Glacial ice is weird. It is solid, but it can flow when on a slope and under pressure. Glaciers and ice sheets can be hundreds of feet to miles thick and all that pressure can deform the ice. The ice can flow as the ice on the bottom of a glacier moves downhill. That’s how a glacier advances, when snow collects at the top of the glacier and the accumulation causes the bottom to flow. Conversely, as the ice melts towards the bottom of the glacier, it can retreat.

The Ice Core Record

So, when scientists go to places like Greenland or Antarctica, they can cut a drill core of ice to read the past conditions on Earth. The ice near the top is more recent and the deeper you go, the older it is. Some of the oldest continuous ice cores on Earth contain annual records that go back 800,000 years.

Now, there are a number of caveats when it comes to reading the ice core climate record. If the ice has been heavily deformed, lower ice has been replaced by younger ice or the bottom of the ice has melted, then your record is much harder or impossible to interpret. You can also lose ice from the top by melting or sublimation, leaving older ice exposed at the surface. The question then becomes how can you determine the age of the ice beneath your feet?

Finding Really Old Ice

One answer might involve looking at rare elements that form when quartz is hit by cosmic rays from space. A recent study in The Cryosphere by Marie Bergelin and colleagues attempts to use the sediment locked in ice cores to determine the last time that sediment was at the surface, thus how old the ice it is in might be. They may have ended up finding ice in the Ong Valley of Antarctica that is over 4 million years old.

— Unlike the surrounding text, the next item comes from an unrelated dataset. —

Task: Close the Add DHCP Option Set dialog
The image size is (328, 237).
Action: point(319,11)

Ice core sampled in the Ong Valley, Antarctica. There was a lot of variation in the ice cores that the team recovered, some sections were clear clean ice, while others were full of rocks and sediment. Credit: Jaakko Putkonen, United States Antarctica Program

Cosmogenic nuclides are isotopes of elements like beryllium, neon and aluminium. They form when cosmic rays from space hit minerals, causing elements to break and form these rare isotopes. Cosmic rays don’t penetrate deep into rock or ice, so looking at the amounts of these elements in the surface of rocks and how these elements have decayed, you can model exposure and burial ages for the material.

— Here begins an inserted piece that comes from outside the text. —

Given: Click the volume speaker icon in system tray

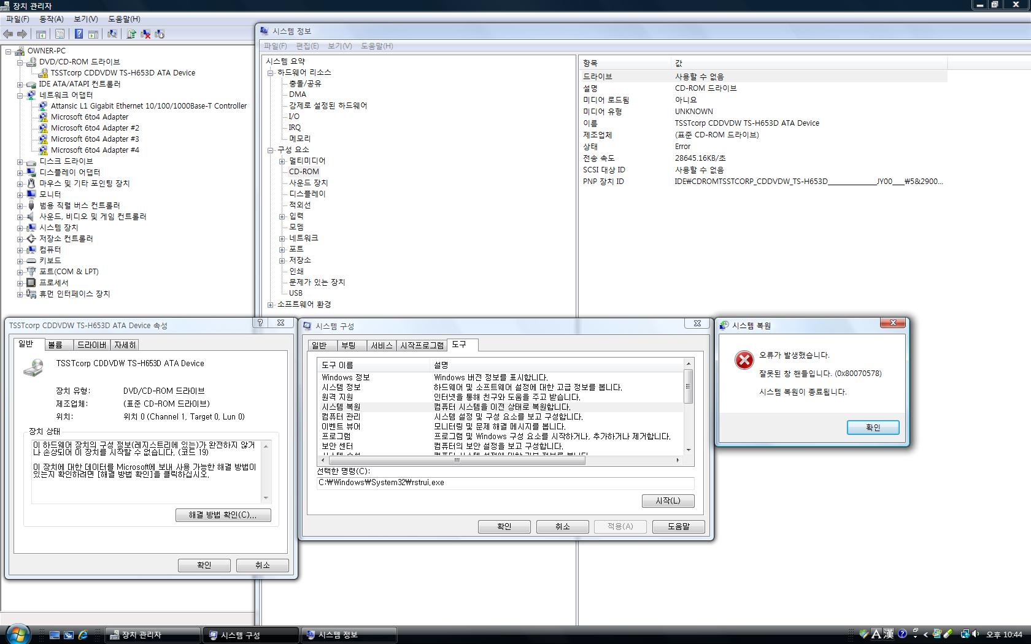Looking at the screenshot, I should tap(975, 634).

The Ong Valley of Antarctica is a glacial valley deep in the Transantarctic Mountains. It has some active glaciers but also areas of old, stagnant ice that is covered by rocks and debris. Bergelin and her colleagues cut ice cores from this old ice to look at the sediment in the rocks to determine when they were buried, thus giving a minimum age of the ice.

Interpreting the Ages

Now, it can be messy. The ice in these valleys may not have melted (the average temperature in the Ong Valley is -11F (-24C). Instead, the ice sublimates in the sun, so young ice is lost over the years. In the Ong Valley, it might be over 70 feet (22 meters) of ice per million years. That’s a lot of ice to be, well, vaporised.

In the ~30 foot (9.4 meter) ice core that was cut by Bergelin and her colleagues, they identified multiple batches of ice and surfaces. Using the cosmogenic nuclide measurements, they found exposure and burial ages of different surfaces. Some of the youngest ice was ~1.3 million years older. The deeper surfaces in the ice indicate they were buried in the ice ~3 million years ago and even deeper, ~4.3-5.1 million years ago.

To put that into some perspective, if these ice ages are correct, then the oldest ice formed from snows falling when Australopithecus was roaming Eastern Africa. The middle layers were forming close to when stone tools were first being used by our deep ancestors and the surface represents snow from the peak of Homo erectus.

The key for whether these new ages can be used for understanding past climate is complicated. Cosmogenic nuclide measurements can be fraught with peril based on how the samples were taken and what kind of assumptions were used. For these ages to be accepted, the scientific community will look closely at what the authors did to determine these dates.

If they are accurate, then looking at the materials trapped in the ice of the Ong Valley might give us insights into the Earth’s climate that go back much further than we have been able to do with ice. It might also give us new tools to find even older ice elsewhere.